- _Work instruction_: Gather all lines in the records below that include the word "Given".

(Stored items)
:::
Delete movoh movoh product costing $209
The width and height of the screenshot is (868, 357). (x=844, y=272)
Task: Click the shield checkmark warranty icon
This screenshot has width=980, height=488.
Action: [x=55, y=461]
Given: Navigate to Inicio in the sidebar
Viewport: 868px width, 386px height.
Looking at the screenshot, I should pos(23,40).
:::
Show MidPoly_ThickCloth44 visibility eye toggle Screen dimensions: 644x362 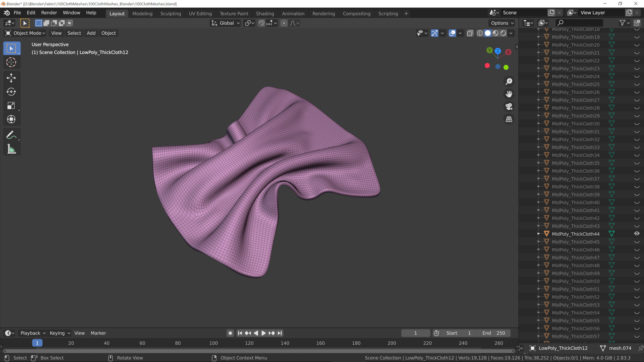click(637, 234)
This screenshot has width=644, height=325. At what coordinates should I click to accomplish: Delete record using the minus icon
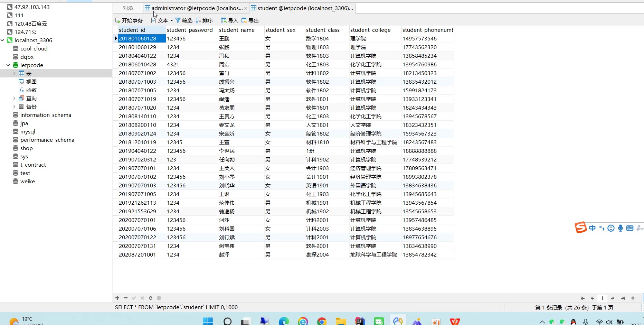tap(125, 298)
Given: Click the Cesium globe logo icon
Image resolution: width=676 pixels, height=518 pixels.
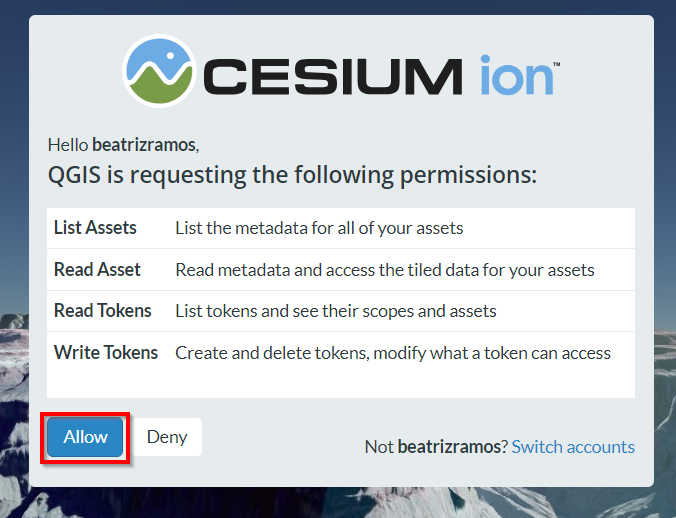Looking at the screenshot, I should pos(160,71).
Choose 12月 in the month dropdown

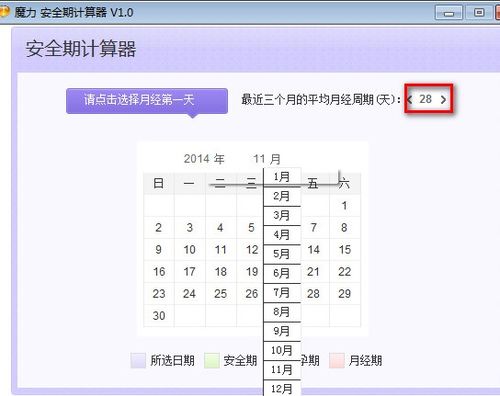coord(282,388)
:::
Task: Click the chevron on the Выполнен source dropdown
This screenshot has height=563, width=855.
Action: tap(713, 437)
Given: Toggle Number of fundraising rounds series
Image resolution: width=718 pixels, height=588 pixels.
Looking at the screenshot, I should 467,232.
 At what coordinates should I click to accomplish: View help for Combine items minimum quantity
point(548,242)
:::
- _Task answer_:
Given: Navigate to Inicio in the sidebar
Given: Click the Cesium globe logo icon
Given: Toggle Number of fundraising rounds series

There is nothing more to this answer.